BRIEF: With respect to the word "screenshot", report how many lines of the following listing include it. Give nothing but the number.

INPUT MATERIAL:

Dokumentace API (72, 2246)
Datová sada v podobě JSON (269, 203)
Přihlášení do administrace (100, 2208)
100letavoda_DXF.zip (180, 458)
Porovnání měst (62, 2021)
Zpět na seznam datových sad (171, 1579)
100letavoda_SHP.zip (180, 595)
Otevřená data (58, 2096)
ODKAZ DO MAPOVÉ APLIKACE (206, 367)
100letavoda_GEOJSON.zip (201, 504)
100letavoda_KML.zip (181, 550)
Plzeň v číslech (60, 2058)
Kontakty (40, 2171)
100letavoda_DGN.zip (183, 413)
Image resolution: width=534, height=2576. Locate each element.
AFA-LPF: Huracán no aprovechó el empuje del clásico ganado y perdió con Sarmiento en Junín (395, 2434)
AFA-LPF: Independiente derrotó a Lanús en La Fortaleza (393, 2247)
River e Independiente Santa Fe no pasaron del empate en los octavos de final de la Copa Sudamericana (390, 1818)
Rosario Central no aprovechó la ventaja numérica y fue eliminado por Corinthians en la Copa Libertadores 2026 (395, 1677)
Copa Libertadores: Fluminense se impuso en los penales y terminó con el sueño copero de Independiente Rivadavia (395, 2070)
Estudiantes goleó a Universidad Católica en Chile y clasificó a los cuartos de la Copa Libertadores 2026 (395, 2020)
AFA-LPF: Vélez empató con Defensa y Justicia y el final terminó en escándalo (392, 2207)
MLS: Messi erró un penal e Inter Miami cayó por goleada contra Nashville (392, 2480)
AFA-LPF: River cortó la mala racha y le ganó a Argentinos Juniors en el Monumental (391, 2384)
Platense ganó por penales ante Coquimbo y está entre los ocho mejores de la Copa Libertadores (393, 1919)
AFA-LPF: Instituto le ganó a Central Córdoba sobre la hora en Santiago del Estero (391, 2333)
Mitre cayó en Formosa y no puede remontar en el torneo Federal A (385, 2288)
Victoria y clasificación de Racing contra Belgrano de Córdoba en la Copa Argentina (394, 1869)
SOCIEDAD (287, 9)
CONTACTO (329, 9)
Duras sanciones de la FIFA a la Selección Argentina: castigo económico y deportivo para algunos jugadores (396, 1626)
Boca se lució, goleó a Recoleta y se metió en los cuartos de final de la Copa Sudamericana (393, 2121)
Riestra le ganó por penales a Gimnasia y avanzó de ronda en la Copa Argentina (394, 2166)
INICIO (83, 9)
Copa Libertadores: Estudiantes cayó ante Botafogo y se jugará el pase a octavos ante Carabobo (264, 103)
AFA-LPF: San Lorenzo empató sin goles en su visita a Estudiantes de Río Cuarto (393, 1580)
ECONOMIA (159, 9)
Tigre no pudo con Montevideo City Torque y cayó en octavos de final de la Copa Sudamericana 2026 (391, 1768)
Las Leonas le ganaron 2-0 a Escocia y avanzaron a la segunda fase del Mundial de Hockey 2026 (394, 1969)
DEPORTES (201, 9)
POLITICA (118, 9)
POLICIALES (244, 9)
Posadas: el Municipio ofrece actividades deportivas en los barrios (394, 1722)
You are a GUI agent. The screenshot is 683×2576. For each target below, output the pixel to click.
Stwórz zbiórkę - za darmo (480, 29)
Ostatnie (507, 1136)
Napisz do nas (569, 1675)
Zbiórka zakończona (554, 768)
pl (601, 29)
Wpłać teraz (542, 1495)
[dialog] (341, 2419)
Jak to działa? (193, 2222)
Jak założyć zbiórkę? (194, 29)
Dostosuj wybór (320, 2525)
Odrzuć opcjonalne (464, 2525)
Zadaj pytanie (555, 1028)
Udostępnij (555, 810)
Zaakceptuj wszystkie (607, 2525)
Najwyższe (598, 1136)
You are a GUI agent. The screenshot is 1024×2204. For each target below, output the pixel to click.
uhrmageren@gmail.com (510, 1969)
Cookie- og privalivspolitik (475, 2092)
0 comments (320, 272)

WRITTEN SOLUTION: 2